Hunting Maps for Lunatics: Adding Your Own Data

The hunting maps we created in our first article are great, using the shapefiles provided by either the state or federal government to enrich your understanding of the world that surrounds you. The second article took a look at some more esoteric data sources for use in your public land hunting paradise. But what if you have a GPS full of years of waypoints? What if you wanted to focus on managing the habitat here at home, or map out your hunting stands for everyone at deer camp along with the trails on how to get to each? How do you add those to the physical map, should you? Here we explore exporting your waypoints and placing pins on your newly created custom maps.

First let’s get our waypoints into a file that our map editing software (QGis, or ArcGIS if you’re a baller or work/school is footing the bill) can load. From the OnXmaps Web App it’s super easy, just go to the My Content menu item, and select which waypoints you want to export (default it all) and click export. The only other choice you need to make is the file format, GPX is recognized by most GPSes and KML is easily loaded into Google Earth as it’s Google’s Keyhole Markup Language. Both file formats work well with QGis.

OnXmaps made it easy to export your waypoints from their webapp.
Decisions, decisions.

For your GPS I’d recommend something like Garmin Basecamp to export your waypoints in a similar fashion. It’s just as easy with Basecamp, once your GPS is plugged in via USB and you’ve launched Basecamp you should see your waypoints on screen as “Internal Storage” or something to that effect. Select the folder containing your waypoints and go to File->Export. Basecamp supports KML, GPX, CSV, and several other file formats. I’d recommend using GPX format since it’s standardized and most pieces of software work with them. The only one QGis is unlikely to accept is the seemingly super-proprietary Garmin Training Center file format — which I’m not entirely sure why it even exists. Now that you have your waypoints saved, fire up QGis!

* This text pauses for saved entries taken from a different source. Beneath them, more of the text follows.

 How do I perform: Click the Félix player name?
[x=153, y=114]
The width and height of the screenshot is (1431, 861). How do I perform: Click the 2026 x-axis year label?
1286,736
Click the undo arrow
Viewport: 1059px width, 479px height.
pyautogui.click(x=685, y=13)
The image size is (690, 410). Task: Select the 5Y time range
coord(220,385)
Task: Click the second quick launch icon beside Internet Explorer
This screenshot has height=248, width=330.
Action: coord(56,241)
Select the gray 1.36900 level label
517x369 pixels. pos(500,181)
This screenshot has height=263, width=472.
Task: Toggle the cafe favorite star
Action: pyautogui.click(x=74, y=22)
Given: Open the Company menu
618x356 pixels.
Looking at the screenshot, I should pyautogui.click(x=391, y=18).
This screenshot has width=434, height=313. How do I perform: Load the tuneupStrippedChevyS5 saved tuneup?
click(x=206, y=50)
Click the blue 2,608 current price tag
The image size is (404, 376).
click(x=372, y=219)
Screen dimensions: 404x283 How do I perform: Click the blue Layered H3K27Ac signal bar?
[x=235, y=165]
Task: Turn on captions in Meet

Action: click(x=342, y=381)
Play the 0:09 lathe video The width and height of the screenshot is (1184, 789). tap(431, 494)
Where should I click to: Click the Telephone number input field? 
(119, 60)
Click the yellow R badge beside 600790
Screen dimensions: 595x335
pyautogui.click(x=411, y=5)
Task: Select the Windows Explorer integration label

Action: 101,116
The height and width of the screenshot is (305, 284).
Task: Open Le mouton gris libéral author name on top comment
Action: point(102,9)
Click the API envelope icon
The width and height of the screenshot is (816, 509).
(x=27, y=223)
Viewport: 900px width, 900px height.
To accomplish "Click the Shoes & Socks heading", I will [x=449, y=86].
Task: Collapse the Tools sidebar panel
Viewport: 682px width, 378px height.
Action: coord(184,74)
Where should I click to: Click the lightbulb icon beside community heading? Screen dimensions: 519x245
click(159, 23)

Add a basemap to your canvas inside a new project, or load an existing map you’re working on, and go to Layers -> Add Layer -> Vector Layer. Select your GPX file you’ve exported from OnX, BaseCamp or elsewhere and you’ll get a new dialog to select which features inside the GPX file you’d like to import. We’re just going to import our waypoints today, but you’ll see that you can also bring in trackpoints (collections of points along a track), tracks, and routes. These are handy in mapping trails or doing some fine tuning work with your maps, I’ve previously taken a GPS track on skidder trails while grouse hunting that I’ve later overlayed on maps and marked flushes with GPS waypoints. Over time this becomes a valuable asset in locating grouse coverts later.

Once you’ve added your waypoints to the map you now have points speckling your canvas similar to our previous article about using other data sources. From there, edit the symbology to make the dots a more aesthetically pleasing color. QGis always picks a random color for new labels and they’re not always perfect. I’m pretty sure my wife would call the color that was chosen for me Lilac. I changed it to Orange in the Layer Properties dialog (right click the layer of choice, properties sub menu) and then switched to the Labels tab. From there let’s select single label, and it’ll really depend on whatever format you’ve imported — GPX files should be standardized, I found that labeling with the name field got good results.

If you’re anything like me, importing your entire collection of waypoints would be nuts. At least displaying them all at the same time would be, so if we right click the Layer we just added and select Filter we can filter down what’s getting displayed. In my map I’m only interested in places I consider a hunting stand location. All of my stands happen to have the word stand in the name, which is convenient. For that I can select the name field, and build the expression:

“name” LIKE ‘%Stand%’

When we go back to our map, we find that only objects with Stand in the name are being displayed.

Not much to it, right? Combined with the lessons in the other two articles, this mapping thing is beginning to be pretty powerful and despite the bar to get here, this is just the beginning of what GIS is capable of showing us as hunters, anglers, and outdoorsfolk.